You brought her forth, she may well bring you home. 

Mother. O heavens! This overcomes me. 

Vindice. [Aside] Not, I hope, already? 

Mother. It is too strong for me. Men know that know us, 
We are so weak their words can overthrow us. 
He touched me nearly, made my virtues ’bate 
When his tongue struck upon my poor estate. 

Vindice. [Aside] I e’en quake to proceed. 
My spirit turns edge? I fear me she’s unmothered, yet I’ll venture:

Though it pains him to do so, Vindice approaches his mother and attempts to “acquire” Castiza on behalf of Lussurioso. In respect of the “great pains” of childbirth, Vindice argues, Castiza can repay her mother by providing her with funding and housing in her old age. When Gratiana states that she is overwhelmed by this painful offer, Vindice notes in an aside that he hopes she will not be so easily persuaded. To his horror, Gratiana is indeed persuaded by his offer, citing her “poor estate” (that is, her poverty) as a compelling motivation. Vindice’s horror grows as his arguments win over Gratiana, who does not realize she is offering to “sell” her daughter to her own son. Her later denial of the conversation reflects her deep sense of shame and suggests that she would never knowingly behave in such a manner in front of Vindice. 

Unlock with LitCharts A+
Act 4, Scene 2
Explanation and Analysis—Satire of Lawyers:

In Act 4, Scene 2, Lussurioso orders the death of “Piato” who is in fact Vindice in disguise. In a turn of both dramatic and situational irony, he decides to find a new “panderer” and asks Hippolito about Vindice, who then assumes a new disguise as a lawyer. In their “first” meeting, Vindice offers a harsh satire of lawyers, a conventional target for satirical works in the early modern period: 

Lussurioso. What, three and twenty years in law? 

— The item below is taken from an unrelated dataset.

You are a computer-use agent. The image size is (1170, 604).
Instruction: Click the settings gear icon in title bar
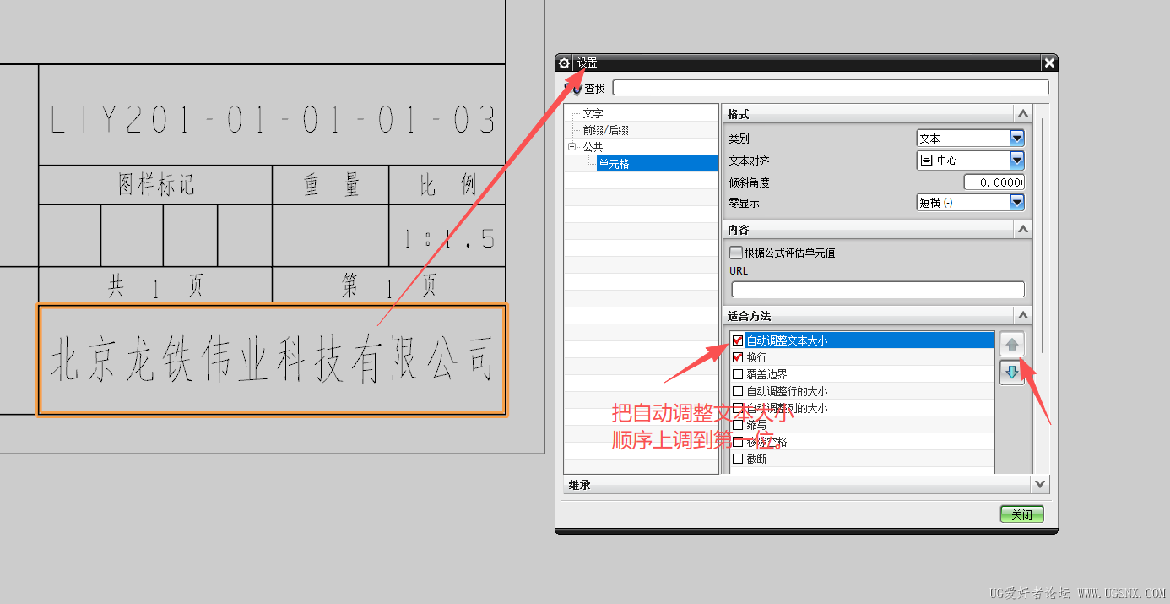(x=564, y=62)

Vindice. I have known those that have been five and fifty, and all about pullin and pigs.  

Lussurioso. May it be possible such men should breathe, 
To vex the terms so much?

Vindice. ’Tis food to some, my lord. There are old men at the present, that are so poisoned with the affectation of law-words – have had many suits canvassed – that their common talk is nothing but Barbary latin. They cannot so much as pray, but in law, that their sins may be removed, with a writ of error; and their souls fetched up on heaven with a sasarara.

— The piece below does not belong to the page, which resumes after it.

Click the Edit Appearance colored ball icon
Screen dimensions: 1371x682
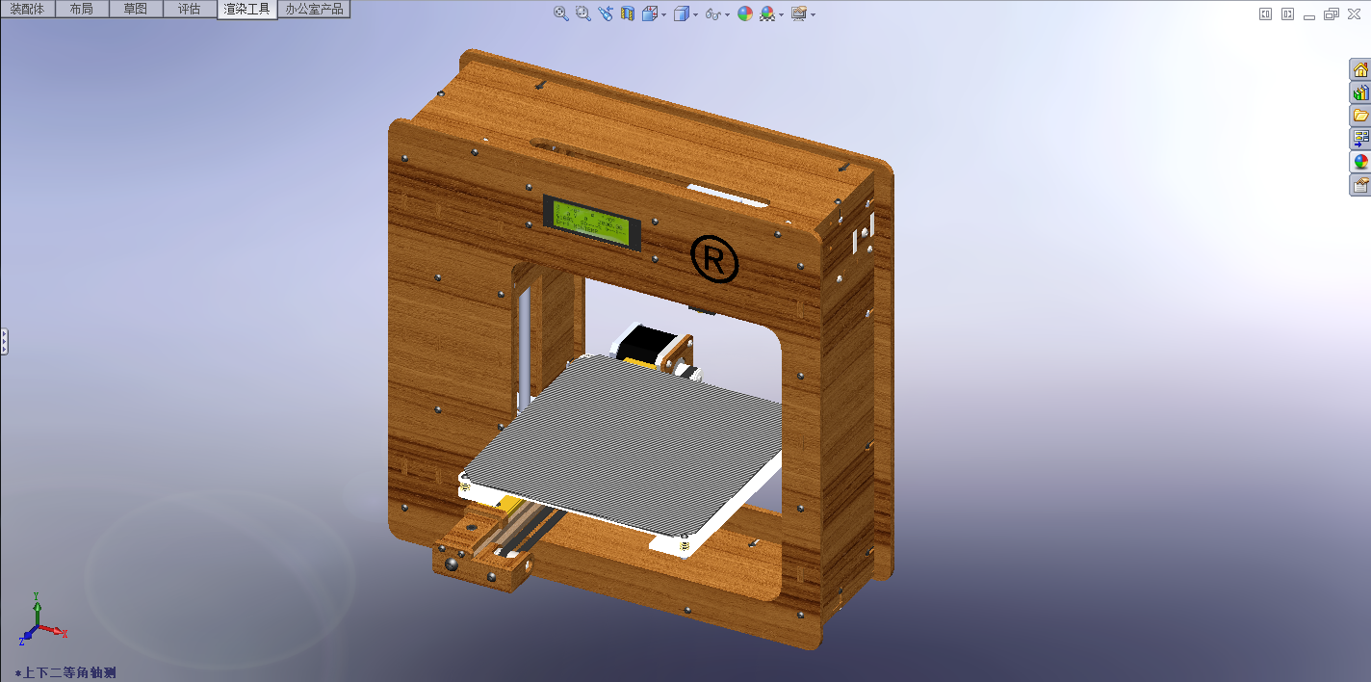(x=744, y=13)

Vindice claims that he has spent 23 years studying law, a comic exaggeration of the lengthy education and training of lawyers. Upping the ante of this satirical exaggeration, he also claims to know other lawyers who have spent 55 years studying the arcane laws that regulate animal husbandry (“pullin,” or poultry, and “pigs.”) Lussurioso responds with shock, asking if it could really be possible that men “vex” or litigate such minor concerns so extensively as to require such an arcane and complex legal code. Further developing his satire of the legal profession, Vindice adds that many elderly lawyers are "so poisoned with the affectation" of legal language through their extensive experience handling “suits” that they can only speak in a corrupt form of Latin, the language used in legal courts throughout Europe at the time. Further, they speak to God as if at trial, offering a “writ of error” to expiate their sins, and they are summoned to heaven by a “sasarara,” or a legal summons. The play's satire of lawyers suggest that they reduce spiritual mysteries to mere legal procedure.